The Orion spacecraft that will be used for NASA’s Artemis 1 Moon mission has been moved into the Kennedy Space Center’s Vehicle Assembly Building (VAB) to be stacked atop its SLS launch vehicle.
Artemis 1 is an uncrewed test flight of the crew capsule and launch vehicle that will return human beings to the Moon for the first time since the end of the Apollo program in 1972.
Standing at just over 20 meters tall, the Orion spacecraft stack includes the Airbus-built European Service Module (ESM), the Lockheed Martin-built Orion spacecraft, and the launch abort tower, which is manufactured by Lockheed Martin and incorporates rocket motors from Northrop Grumman and Aerojet Rocketdyne.

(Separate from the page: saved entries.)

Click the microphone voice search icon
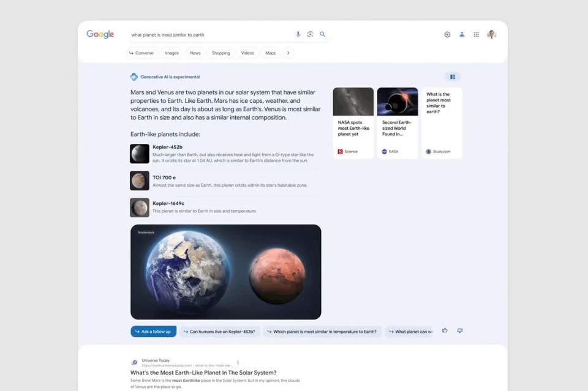 [x=298, y=34]
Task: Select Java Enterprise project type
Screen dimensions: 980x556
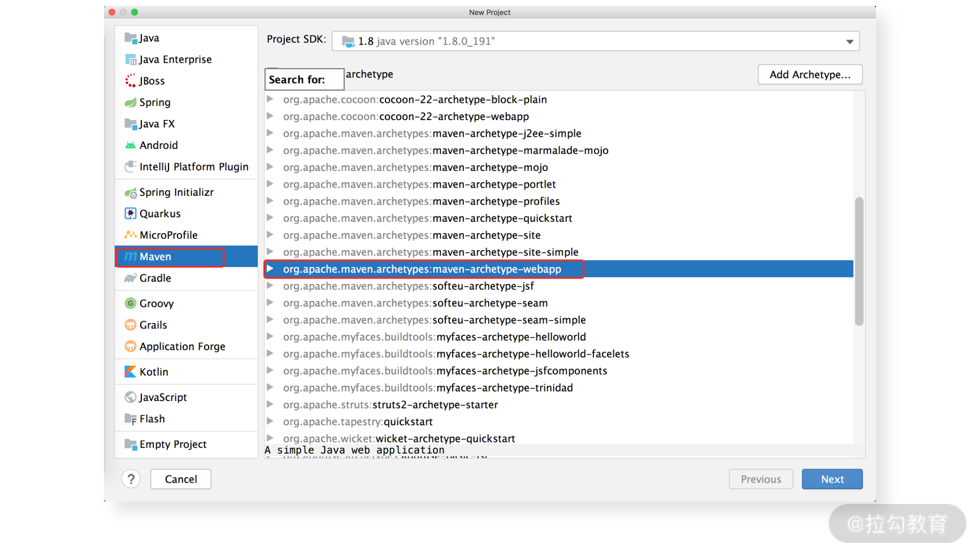Action: click(175, 59)
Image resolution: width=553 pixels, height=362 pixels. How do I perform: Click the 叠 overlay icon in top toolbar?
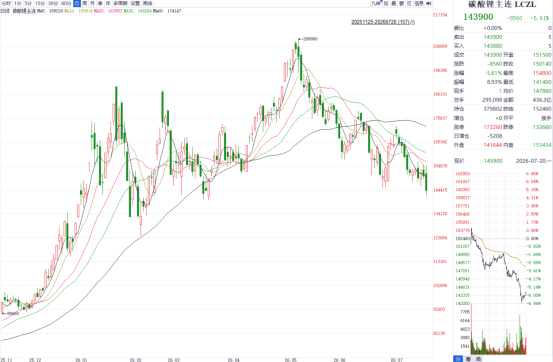pyautogui.click(x=394, y=3)
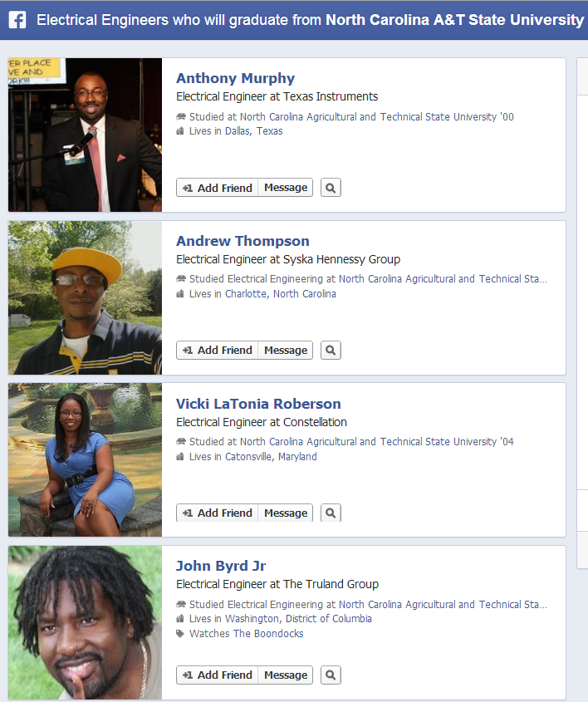The image size is (588, 702).
Task: Open John Byrd Jr's profile name
Action: (221, 566)
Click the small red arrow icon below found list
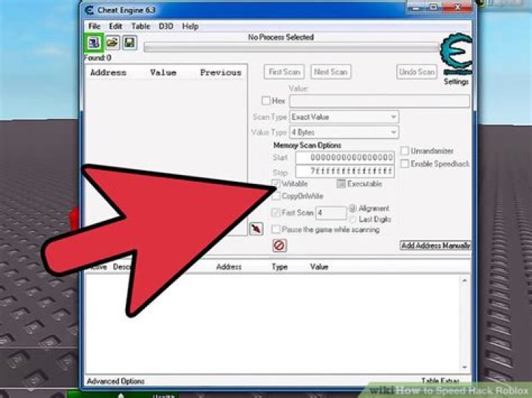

The Artemis 1 Orion spacecraft stacked with its ESM was moved from the Kennedy Space Center’s Multi-Payload Processing Facility to the Launch Abort System Facility on July 10 to be fitted with its launch abort tower.
On October 19, the completed stack transversed the 10-kilometer distance from the Launch Abort System Facility to the VAB. The journey took approximately 4 hours at an average speed of around 4.8 kilometers per hour.
Now just meters away from its SLS launch vehicle, the Artemis 1 Orion spacecraft is expected to be stacked within the next few days.
The Artemis 1 mission is slated to be launched in the first quarter of 2022. Once the spacecraft is deployed, it will begin a 25-day journey to the Moon and back.